Но все это будет позднее, а в 1533 году, когда Андрей Везалий впервые появился на медицинском факультете Парижского университета, Сильвий не мог нарадоваться на своего ученика. Ему нравилась пытливость юноши, который одолевал его вопросами, нравилась самостоятельность в суждениях и выводах. Немного настораживало то, что Везалий без должного почтения относился к великим авторитетам, таким, например, как прославленный Гален, которого буквально боготворил Сильвий. Читая Галена, юноша стремился сам, на практике, проверить его выводы, словно не доверяя этому признанному авторитету. Но Сильвий не выражал особой тревоги по этому поводу. Кому из молодых не казалось, что они явились в мир, чтобы ниспровергнуть все авторитеты!

Профессор не учел, что именно любознательность приведет его ученика к выводам о заблуждениях Галена, к пересмотру галеновских положений о строении человеческого организма.

Когда Сильвий читал студентам свои лекции, препараторы вскрывали трупы собак и демонстрировали различные органы, о которых рассказывал именитый профессор. Делали они это неумело, зачастую повреждая органы, уродуя их. В результате студенты получали искаженное представление о многих внутренних органах. А Везалий сам взялся за вскрытие трупов животных, отобрав нож у препараторов.

Профессор явно недоволен. Студенты встречают насмешкой поступок своего однокашника, ибо вскрытие трупов — обязанность цирюльников, унизительная для будущего доктора медицины. Так повелось издавна, и ни к чему нарушать вековые традиции.

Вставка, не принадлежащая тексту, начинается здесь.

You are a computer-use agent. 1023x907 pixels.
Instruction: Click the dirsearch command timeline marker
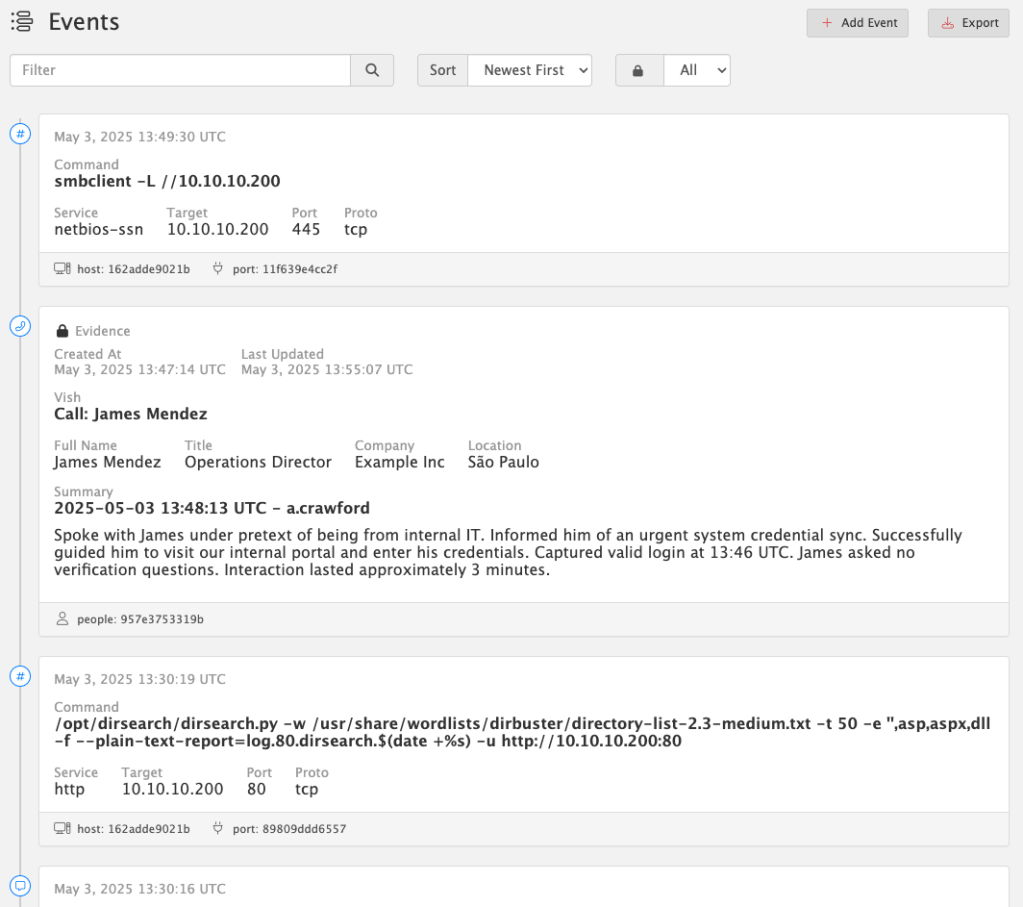coord(20,676)
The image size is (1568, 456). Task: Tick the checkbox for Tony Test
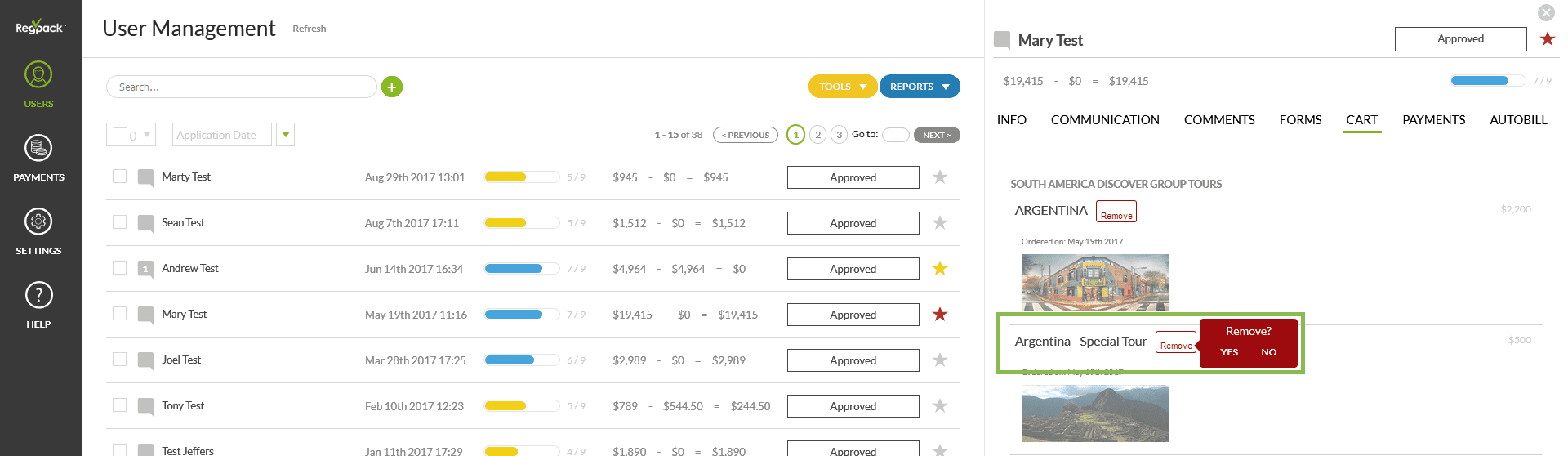[x=120, y=405]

Однако Везалия это не смущает. Он старается не замечать недовольства Сильвия. Ведь он вскрывает трупы, чтобы более глубоко познать внутреннее строение организма. Некоторое время спустя он напишет в предисловии к своему трактату: «Мои занятия никогда бы не привели к успеху, если бы во время своей медицинской работы в Париже я не приложил к этому делу собственных рук, а удовлетворился бы поверхностным наблюдением мимоходом показанных некоторыми цирюльниками мне и моим сотоварищам нескольких внутренностей на одном-двух публичных вскрытиях».

То, что Везалий берет у служителей нож, чтобы самому провести секцию, — это еще полбеды, хотя проведение секции будущими докторами и противоречит установленным правилам. Гораздо хуже другое. Везалий задает на лекциях вопросы, которые свидетельствуют о его сомнениях в правоте учения Галена. Гален — непререкаемый авторитет, его учение следует принимать без всяких оговорок, а Везалий доверяет больше своим глазам, чем трудам Галена.

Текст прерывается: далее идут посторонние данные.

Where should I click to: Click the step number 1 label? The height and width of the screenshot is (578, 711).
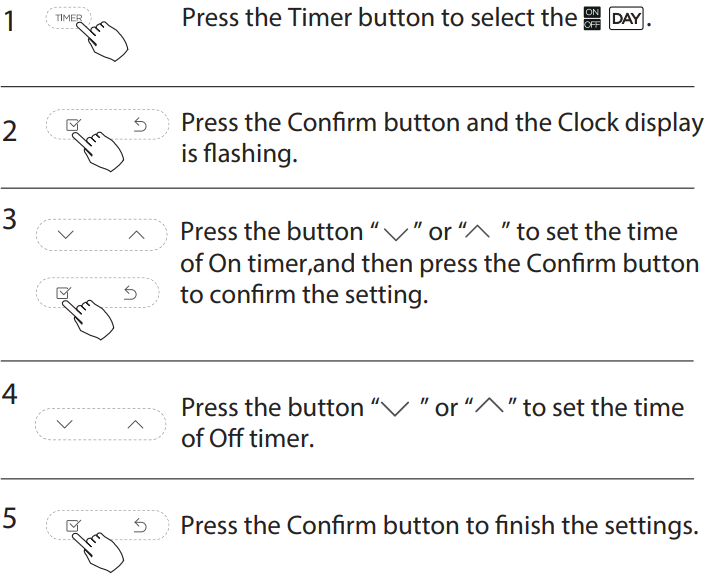[x=9, y=22]
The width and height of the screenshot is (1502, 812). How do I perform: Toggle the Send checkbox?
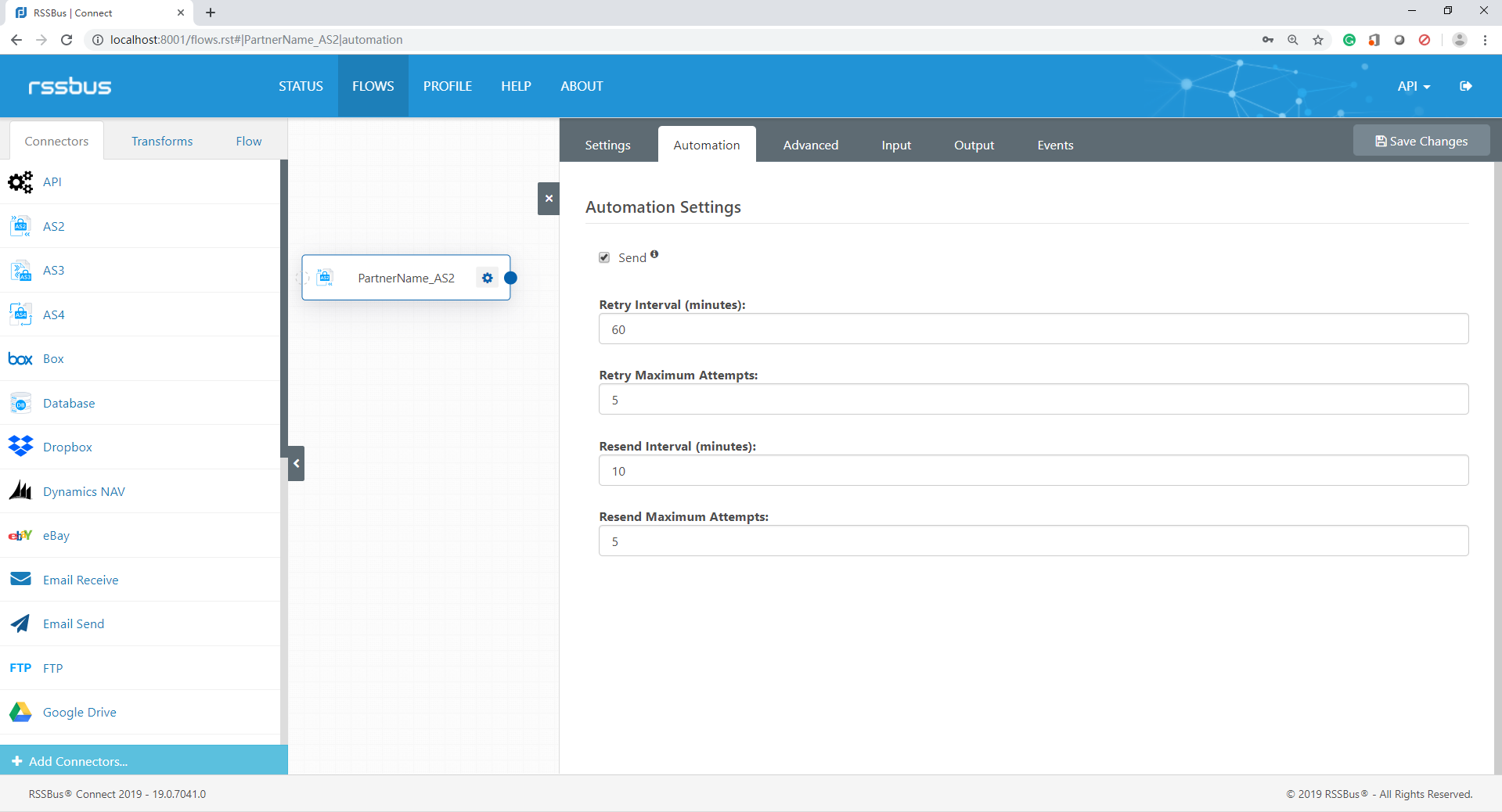point(604,257)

Чего, например, стоит его вопрос о слепой кишке, которую Гален считал самостоятельным органом, напоминающим большой мешок и служащим как бы вторым желудком. «Но ведь мы ясно видим, что это не так», — заявляет Везалий, держа в руках отсеченную слепую кишку.

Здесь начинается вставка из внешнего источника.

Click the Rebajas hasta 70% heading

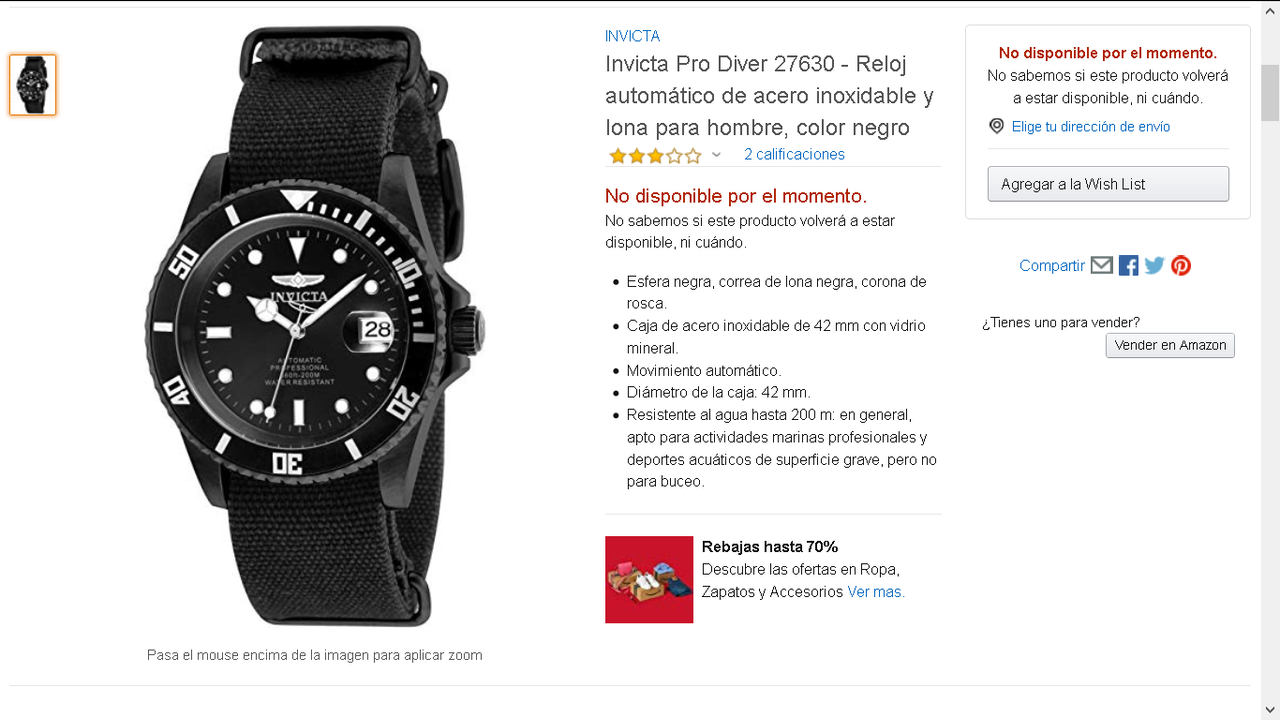(770, 547)
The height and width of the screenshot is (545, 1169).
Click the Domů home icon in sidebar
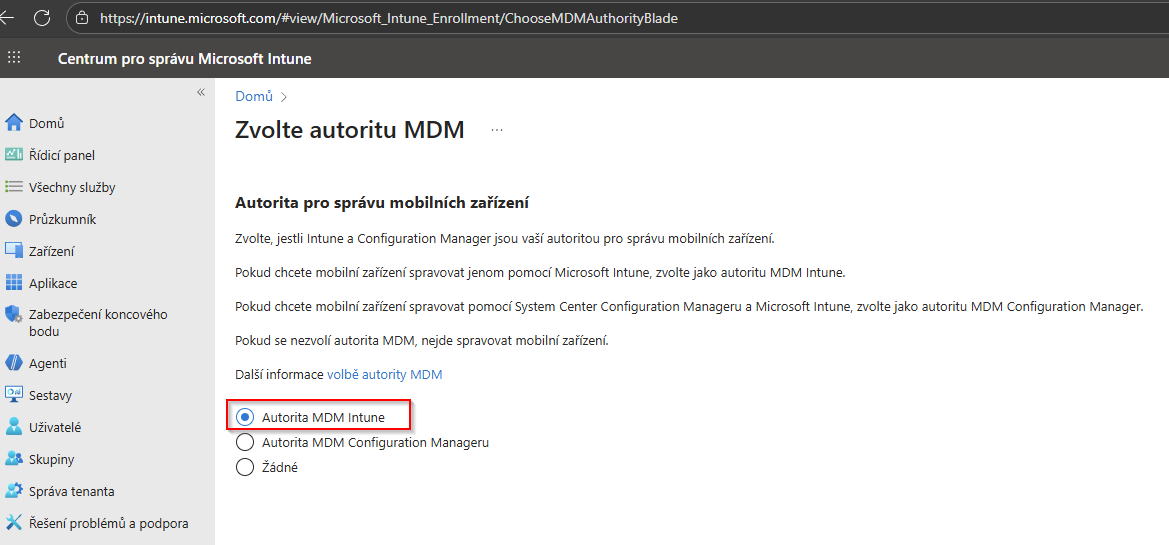(x=14, y=123)
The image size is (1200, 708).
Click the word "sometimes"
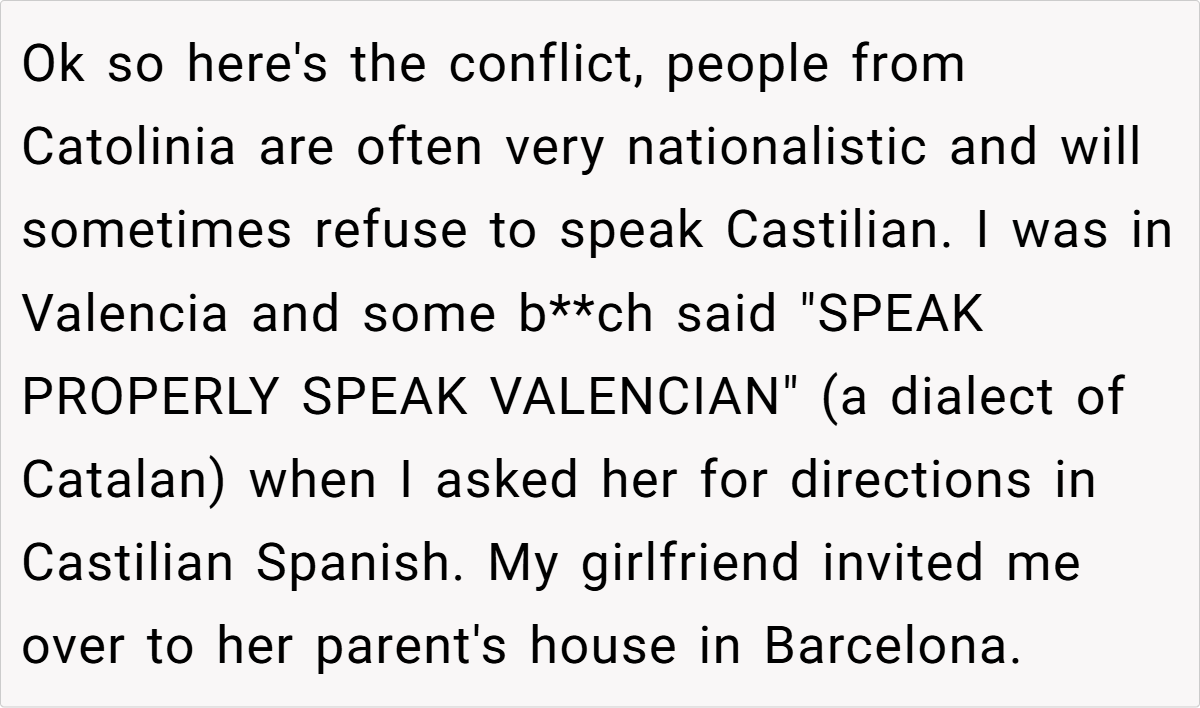coord(159,231)
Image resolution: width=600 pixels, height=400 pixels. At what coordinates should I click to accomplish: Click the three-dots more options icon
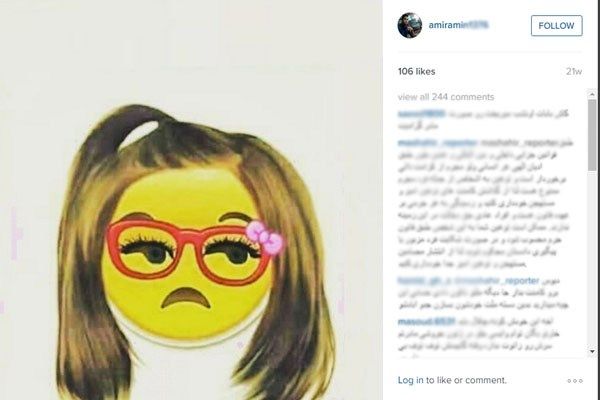574,380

Сильвий опять недовольно морщится. Самоуверенный молодой человек набрался наглости подвергать сомнению самого Галена!

— Вы что же, не верите Галену? — спрашивает он студента.

— Я верю своим глазам, господин профессор. Думаю, и вы верите им.

— Гм… Так какой же вывод вы хотите сделать?

— Вывода пока нет, господин профессор, есть факт. Как к нему относиться?

— Как относиться? — переспрашивает Сильвий. — Относиться спокойно. Не можете же вы утверждать, что великий Гален ошибался. Нет, он не мог ошибаться. Ну а то, что демонстрируете вы, есть аномалия, отклонение от нормы. Клавдий Гален описал нам двуногого человека. Но если вы встретите одноногого, что же, тоже будете утверждать, что Гален ошибался?